_GIVEN PASSAGE_
Start of Block

Looking for more Oil

I seem to recall that the current administration was pressuring oil companies to increase production (while also chastising them for high profits) earlier this year but they resisted, citing that they had “learned their lesson” in years prior when chasing high prices and then got burned. Given that, does that make American oil companies like OPEC, controlling supply to increase price? This isn’t meant to be a political question, but more of an observation.

Well there is a relatively simple solution that no administration in the last 50 years has had the guts to pursue. OPEC is an illegal cartel under US law. Simply subject any OPEC official who attempts to enter the US to arrest and detention and trial and they will pay attention.

We have done it with the Debeers diamond cartel.

The children of OPEC offcials could not go to university and graduate school in the US, ships and yachts flagged in OPEC countries or that have visited OPEC countries could be barred from US ports, etc.

The fact is, there is plenty that we can do but very little that we will do.

As someone said, we hardly depend on OPEC these. We produce enough oil of our own. We simply don't have the right kind of refineries. If the oil companies were forced to retool we could be energy independent fairly quickly.
 
The reserve is a saltdome reservoir in the Southeast.

I like luke gromen and forest for the trees approach. Government can print money, but not energy. He thinks this is the end for the petrodollar that has exported us inflation since we left the gold standard under nixon.
 
If our so called allies that control the oil spickets want to play games with supply, maybe we should reduce our military/tech support in proportion as reciprocity.

I'm guessing the Chinese will gladly take up any slack we might create in that department.
 
Based on another discussion, I did some research and discovered something that I had heard of before, but never knew the details.

U.S. oil companies export roughly 8.5 million barrels of crude oil and refined fuel per day. That’s almost half the total daily U.S. consumption. If that oil/fuel was kept here for domestic use, what would that do to U.S. prices? It’s not that we don’t produce enough oil, it’s that U.S. companies are allowed to send it overseas. Additionally, you’ll hear lots of carping about the government not allowing U.S. companies to drill on federal land. Even ignoring that they’re currently exporting as much as they are, there are more than 9,000 drilling permits availability today on more than 12m acres of federal land.

So again, the issue isn’t the government, regardless of the party in power, but that the oil companies have found a very profitable model (see their quarterly reports) and they are sticking to it. In that sense, they’re not all that different from OPEC, controlling supply to maintain high prices.
 
Based on another discussion, I did some research and discovered something that I had heard of before, but never knew the details.

U.S. oil companies export roughly 8.5 million barrels of crude oil and refined fuel per day. That’s almost half the total daily U.S. consumption. If that oil/fuel was kept here for domestic use, what would that do to U.S. prices? It’s not that we don’t produce enough oil, it’s that U.S. companies are allowed to send it overseas. Additionally, you’ll hear lots of carping about the government not allowing U.S. companies to drill on federal land. Even ignoring that they’re currently exporting as much as they are, there are more than 9,000 drilling permits availability today on more than 12m acres of federal land.

End of Block

_STUDY MATERIAL_
Start of Block

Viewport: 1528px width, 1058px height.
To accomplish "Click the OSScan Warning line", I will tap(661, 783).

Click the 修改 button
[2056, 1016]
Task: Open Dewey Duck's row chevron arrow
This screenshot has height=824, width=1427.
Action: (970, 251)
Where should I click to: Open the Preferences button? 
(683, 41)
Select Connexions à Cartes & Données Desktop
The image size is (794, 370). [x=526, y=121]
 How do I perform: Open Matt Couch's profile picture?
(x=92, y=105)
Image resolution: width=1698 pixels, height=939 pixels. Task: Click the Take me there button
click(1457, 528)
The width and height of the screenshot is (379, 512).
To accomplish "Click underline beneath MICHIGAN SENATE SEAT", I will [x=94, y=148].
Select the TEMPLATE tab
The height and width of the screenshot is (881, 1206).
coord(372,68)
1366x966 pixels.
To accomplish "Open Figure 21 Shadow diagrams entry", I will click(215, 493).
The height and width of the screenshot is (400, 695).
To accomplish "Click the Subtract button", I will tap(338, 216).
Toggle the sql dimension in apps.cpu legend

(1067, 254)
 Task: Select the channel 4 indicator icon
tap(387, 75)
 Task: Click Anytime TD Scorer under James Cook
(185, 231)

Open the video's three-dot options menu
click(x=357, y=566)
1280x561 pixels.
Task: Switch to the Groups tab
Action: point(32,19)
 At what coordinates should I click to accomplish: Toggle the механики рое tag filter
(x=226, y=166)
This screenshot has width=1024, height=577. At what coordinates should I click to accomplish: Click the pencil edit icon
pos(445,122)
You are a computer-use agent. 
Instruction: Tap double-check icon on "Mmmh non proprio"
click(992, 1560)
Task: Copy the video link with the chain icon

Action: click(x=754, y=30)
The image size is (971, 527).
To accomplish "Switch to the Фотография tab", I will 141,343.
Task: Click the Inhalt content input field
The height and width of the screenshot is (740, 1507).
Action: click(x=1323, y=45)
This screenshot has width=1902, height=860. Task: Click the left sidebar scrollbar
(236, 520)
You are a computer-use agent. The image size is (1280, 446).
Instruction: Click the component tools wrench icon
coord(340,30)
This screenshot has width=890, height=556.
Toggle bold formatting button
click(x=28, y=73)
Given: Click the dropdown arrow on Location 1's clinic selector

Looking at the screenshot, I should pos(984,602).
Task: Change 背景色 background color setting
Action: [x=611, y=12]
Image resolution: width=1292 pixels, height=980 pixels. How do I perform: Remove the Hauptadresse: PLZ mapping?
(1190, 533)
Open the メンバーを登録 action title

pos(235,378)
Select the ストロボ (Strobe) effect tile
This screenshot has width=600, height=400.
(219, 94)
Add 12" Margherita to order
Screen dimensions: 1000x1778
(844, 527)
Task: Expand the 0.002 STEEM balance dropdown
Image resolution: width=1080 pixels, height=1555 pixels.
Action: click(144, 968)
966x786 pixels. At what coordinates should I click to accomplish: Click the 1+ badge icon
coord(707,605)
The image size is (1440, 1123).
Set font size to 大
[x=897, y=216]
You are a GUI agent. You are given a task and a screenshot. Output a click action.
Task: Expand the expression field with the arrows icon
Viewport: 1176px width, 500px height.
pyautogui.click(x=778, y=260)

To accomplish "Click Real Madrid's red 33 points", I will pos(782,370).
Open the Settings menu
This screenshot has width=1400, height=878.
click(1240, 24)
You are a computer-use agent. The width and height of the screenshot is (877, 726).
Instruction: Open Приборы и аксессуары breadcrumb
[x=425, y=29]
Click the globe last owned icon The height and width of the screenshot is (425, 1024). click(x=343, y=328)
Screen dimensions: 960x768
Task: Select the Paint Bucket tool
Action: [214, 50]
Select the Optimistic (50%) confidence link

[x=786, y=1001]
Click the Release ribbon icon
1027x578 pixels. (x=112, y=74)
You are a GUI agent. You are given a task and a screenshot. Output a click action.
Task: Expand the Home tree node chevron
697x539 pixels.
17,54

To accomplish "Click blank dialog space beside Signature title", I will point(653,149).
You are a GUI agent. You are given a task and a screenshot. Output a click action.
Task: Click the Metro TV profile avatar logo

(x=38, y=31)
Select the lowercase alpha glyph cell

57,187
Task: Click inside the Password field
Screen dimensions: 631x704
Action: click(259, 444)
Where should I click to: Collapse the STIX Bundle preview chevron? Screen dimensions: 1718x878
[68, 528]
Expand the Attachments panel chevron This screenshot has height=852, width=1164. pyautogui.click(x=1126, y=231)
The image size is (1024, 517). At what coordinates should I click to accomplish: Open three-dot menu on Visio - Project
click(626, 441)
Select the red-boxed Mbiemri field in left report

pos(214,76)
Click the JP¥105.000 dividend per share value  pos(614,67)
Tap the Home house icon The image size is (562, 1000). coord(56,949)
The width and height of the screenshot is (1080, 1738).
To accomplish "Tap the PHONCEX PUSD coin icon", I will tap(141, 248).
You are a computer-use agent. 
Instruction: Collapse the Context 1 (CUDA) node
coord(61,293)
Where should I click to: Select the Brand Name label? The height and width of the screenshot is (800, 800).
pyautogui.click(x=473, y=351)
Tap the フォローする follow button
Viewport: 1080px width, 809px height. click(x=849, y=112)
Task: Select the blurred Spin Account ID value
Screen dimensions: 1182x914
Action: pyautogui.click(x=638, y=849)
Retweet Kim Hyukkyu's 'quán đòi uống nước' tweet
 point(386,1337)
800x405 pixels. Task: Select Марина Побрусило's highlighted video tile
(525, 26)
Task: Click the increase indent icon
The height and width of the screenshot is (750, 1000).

End of Block

_WHAT THIS TASK INVOLVES_
Copy the oil-supply discussion exactly, from "The children of" up to and including "US ports, etc.".

_WRITTEN ANSWER_
The children of OPEC offcials could not go to university and graduate school in the US, ships and yachts flagged in OPEC countries or that have visited OPEC countries could be barred from US ports, etc.